3. **Contrôle de légalité :** Le Préfet dispose d'un pouvoir d'injonction. Selon l'[article L153-28 du Code de l'urbanisme](/articles/code-de-l-urbanisme/L153-28), si le bilan n'est pas fait ou si le document ne répond plus aux objectifs (notamment en matière d'habitat ou de consommation d'espace), l'État peut engager lui-même la mise en compatibilité.
### 4. La charge de la preuve et pragmatisme
L'analyse des résultats n'est pas une simple formalité. Elle doit porter sur :
* Les objectifs de mixité sociale.
* La lutte contre l'étalement urbain (très sensible avec la trajectoire ZAN - Zéro Artificialisation Nette).
* Les besoins en transports et environnement.
**Conseil stratégique :** Si votre PLU a 8 ans, il est fort probable qu'il soit déjà déconnecté des lois récentes (Loi Climat et Résilience de 2021). Plutôt que de viser un simple "bilan-maintien", il est souvent plus prudent juridiquement de délibérer pour prescrire une **révision**, ce qui sécurise le document pendant la phase d'étude.
Je peux, si vous le souhaitez, vous lister les points de contrôle obligatoires que doit contenir cette délibération d'analyse pour être inattaquable devant le Tribunal Administratif.
⚖️
Sources officielles Légifrance
📄 Article L153-27 du Code de l'urbanisme
Six ans au plus après la délibération portant approbation du plan local d'urbanisme, ou la dernière délibération portant révision complète de ce plan, ou la délibération ayant décidé son maintien en vigueur ou sa modification en application du présent article, l'organe délibérant de l'établissement public de coopération intercommunale, après avoir sollicité l'avis de ses communes membres, ou le conseil municipal procède à une analyse des résultats de l'application du plan, au regard des objectifs visés à l'article L. 101-2 et, le cas échéant, aux articles L. 1214-1 et L. 1214-2 du code des transports. L'analyse des résultats porte également, le cas échéant, sur les unités touristiques nouvelles mentionnées à l'article L. 122-16 du présent code. Dans les communes mentionnées à l'article L. 121-22-1 , cette analyse porte en outre sur la projection du recul du trait de côte. L'analyse des résultats donne lieu à une délibération de ce même organe délibérant après que celui-ci a sollicité l'avis de ses communes membres ou du conseil municipal sur l'opportunité de réviser ce plan. L'analyse des résultats peut inclure le rapport relatif à l'artificialisation des sols mentionné à l' article L. 2231-1 du code général des collectivités territoriales . Dans ce cas, la délibération prévue au troisième alinéa du présent article vaut débat et vote au titre du troisième alinéa de l'article L. 2231-1 du code général des collectivités territoriales . Dans les communes mentionnées au même article L. 121-22-1, cet avis porte sur l'opportunité de réviser ou de modifier ce plan.

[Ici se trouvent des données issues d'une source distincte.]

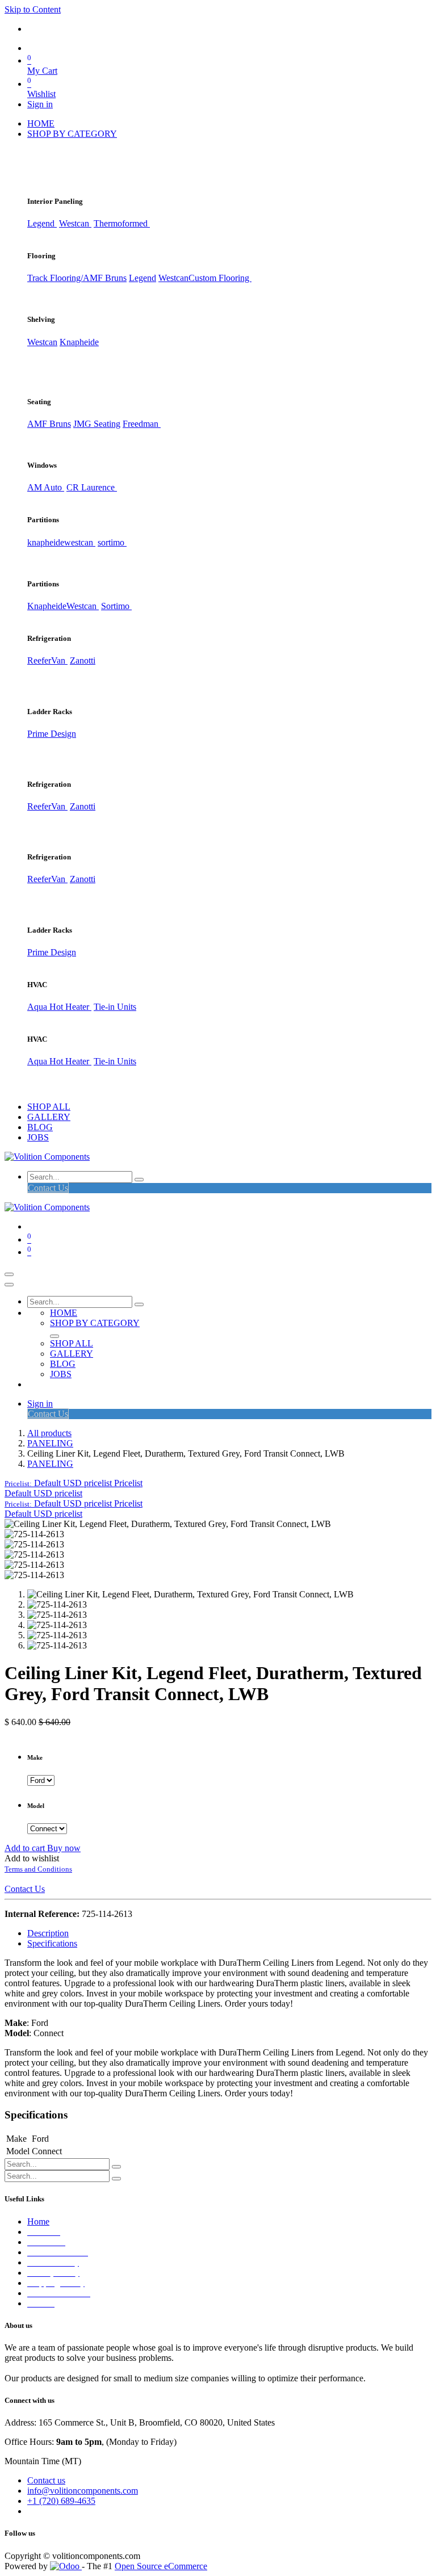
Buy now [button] (64, 1848)
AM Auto (45, 487)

📄 Article L153-28 du Code de l'urbanisme
Lorsque le plan local d'urbanisme tient lieu de programme local de l'habitat, l'évaluation porte également sur les résultats de l'application de ce plan au regard des objectifs prévus à l' article L. 302-1 du code de la construction et de l'habitation . L'autorité administrative compétente de l'Etat peut, après la délibération prévue au deuxième alinéa de l'article L. 153-27, demander les modifications qu'elle estime nécessaire d'apporter au plan lorsque ce dernier ne répond pas aux objectifs définis à l' article L. 302-2 du code de la construction et de l'habitation . Dans un délai d'un mois, l'établissement public de coopération intercommunale fait connaître à l'autorité administrative compétente de l'Etat s'il entend procéder aux modifications. A défaut d'accord ou à défaut d'une délibération approuvant les modifications demandées dans un délai d'un an à compter de la demande de modifications, l'autorité administrative compétente de l'Etat engage la mise en compatibilité du plan.